According to Bret in his "Inventing on Principle", a REPL is not enough interactivity :P


Except the original Lisp and Smalltalk environments are much more than a simple REPL.

Sometimes I wish people would learn about computing history.

Presentation from Kalman Reti about Lisp Machines, check the interactivity starting at 00:44:00 and how to introduce mouse sensitive images at 01:00:00

http://www.loper-os.org/?p=932

Xerox presentations about Smalltalk-80

http://www.youtube.com/watch?v=JLPiMl8XUKU

http://www.youtube.com/watch?v=Cn4vC80Pv6Q

http://www.youtube.com/watch?v=ODZBL80JPqw


For me "more-than-REPL" just looks like a code visualization tool where you can jump between symbolics. Mouse sensitive images looks just like a prototype of AutoCAD

screenshot if anyone is interested.

http://i.imgur.com/FjaDFgi.png

http://i.imgur.com/sGNN3la.png

Bret Victor's work is much, much more impressive, you can change variable values and see results in realtime. In that Mario game example, you can see Mario's trajectory and adjust values to see how physical parameters affect the height and distance Mario can jump, and modify gravity ticking equation to see Mario jump & walking up-side-down.


I am not saying his work is not great, far from it.

What I mean is that these ideas were already present in such environments.

The "more-than-REPL" stated by me, means that these environments allowed for an interactive type of work that went further than a simple textual REPL.

Many young HN readers tend to associate REPL to the pure REPL textual version they have access to, while using vi and emacs on their UNIX boxes.


You could do that on a Lisp Machine, too.
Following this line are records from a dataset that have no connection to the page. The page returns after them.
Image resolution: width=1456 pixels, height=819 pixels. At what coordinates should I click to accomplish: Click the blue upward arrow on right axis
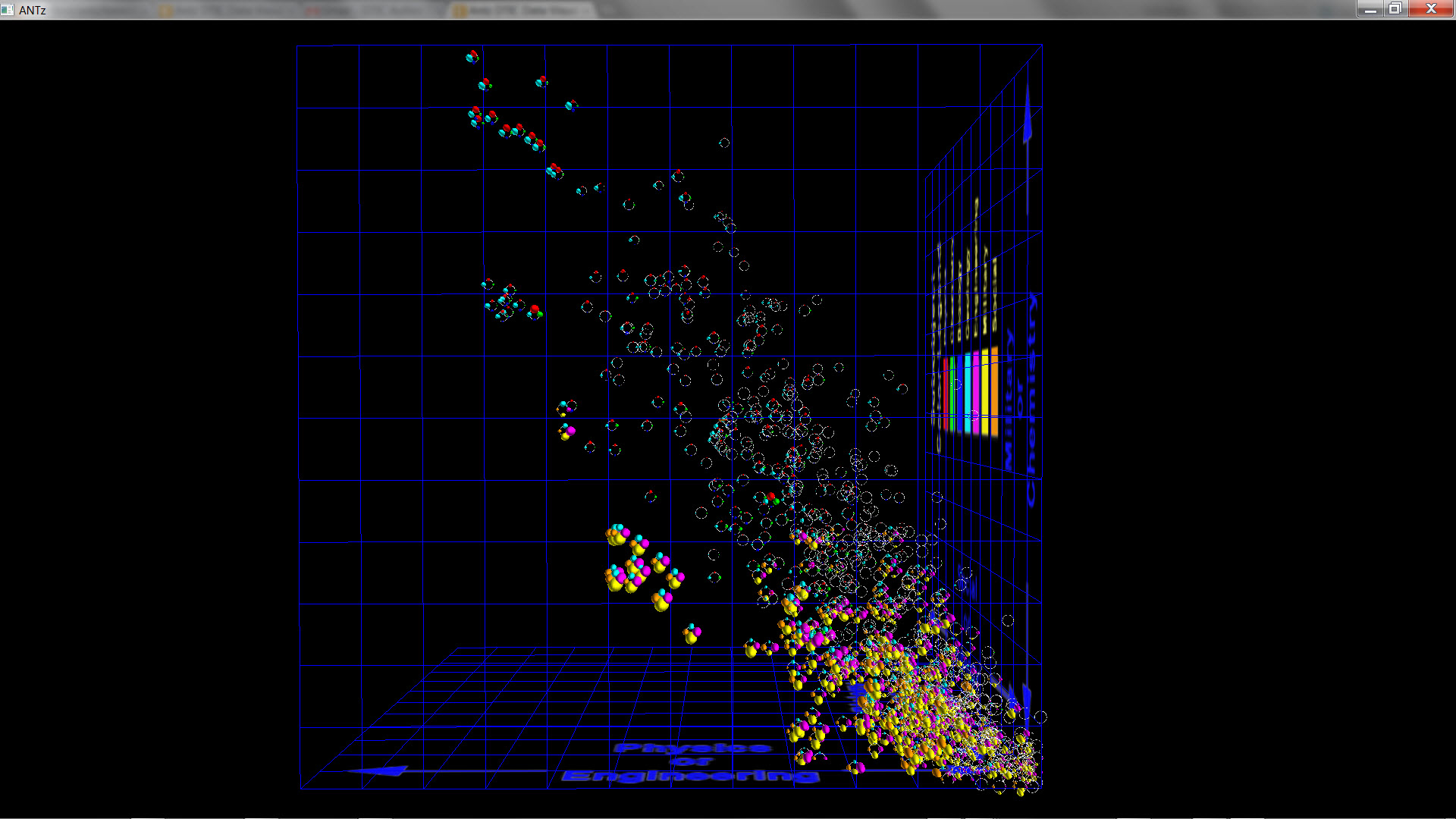(1028, 118)
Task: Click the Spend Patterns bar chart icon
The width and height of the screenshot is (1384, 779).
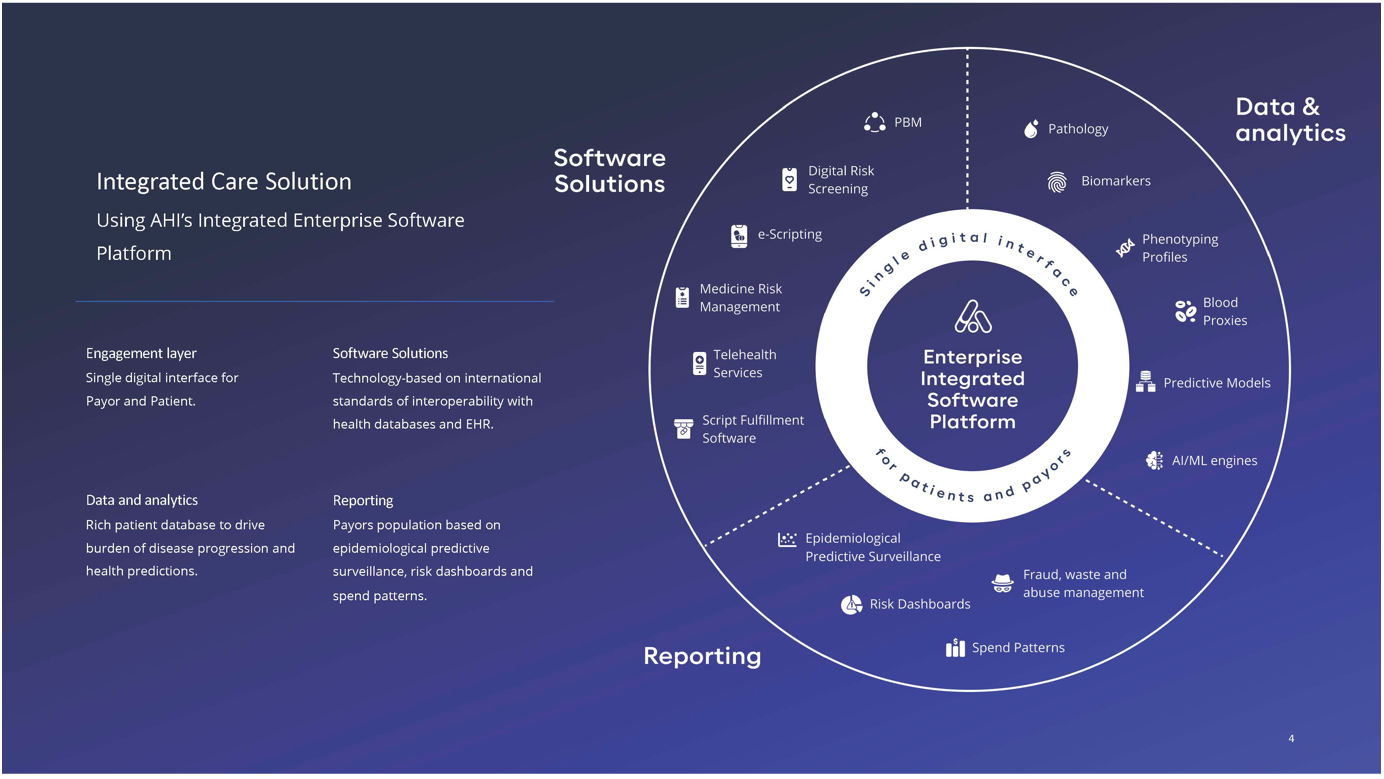Action: 955,648
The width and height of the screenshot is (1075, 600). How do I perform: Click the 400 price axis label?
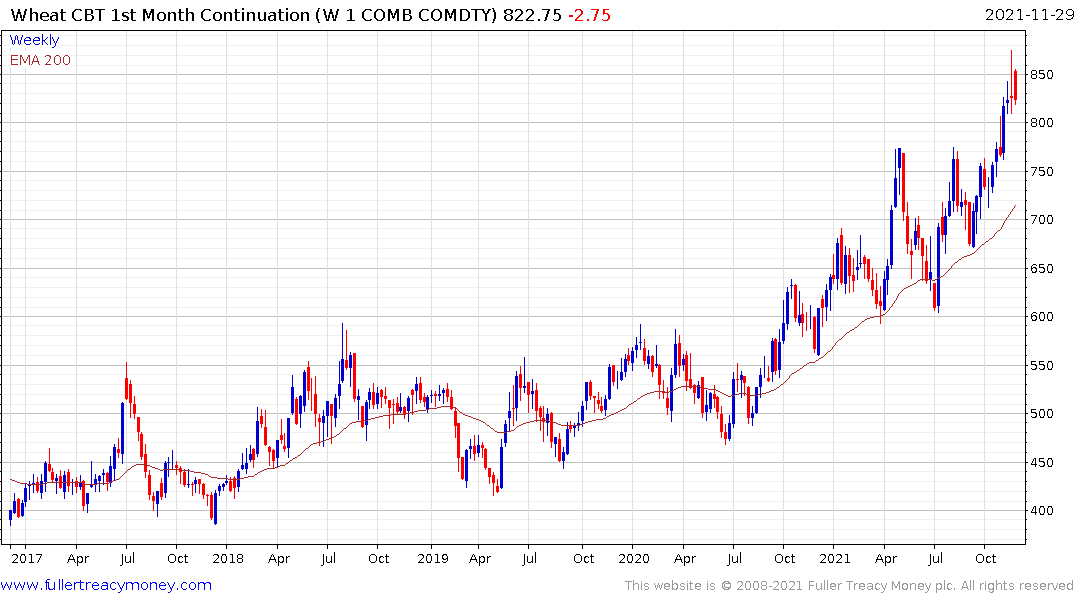pos(1041,511)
Symbolics sold a complete interactive animation and game development system. Nintendo used it in the early years. The software later got ported.


Ya, parent is just living in the past.


Parent is an old dog that gets amazed how little HN young kids know about computer history.


Parent really thinks Smalltalk had the capabilities, realized or not, to do the demos that Bret did in Inventing on Principle. Smalltalk and Lisp have never shown the capability, and in fact just can't do it. Time travel was just never a big thing there.

The Smalltalkers do this all the time; I had even Ralph Johnson poo hoo my 2007 live programming talk. But you get the feeling that these people really think nothing new can be invented after the 80s. They say "Smalltalk" already does this! And you say "show me" and then they just shut up.


Well for starts it is a bit hard to get a Xerox system at the shop around the corner.

Second, I mentioned it was a good idea to follow these ideas.

My only point is that they aren't new and many live programming advocates sell them as if they were new.


All the ideas presented in Christopher Hancock's 2003 dissertation on live programming are compared adequately against previous work. There are plenty of advocates out there for anything that don't do their homework and don't bother with related/previous work sections...only academics like us concern ourselves with that.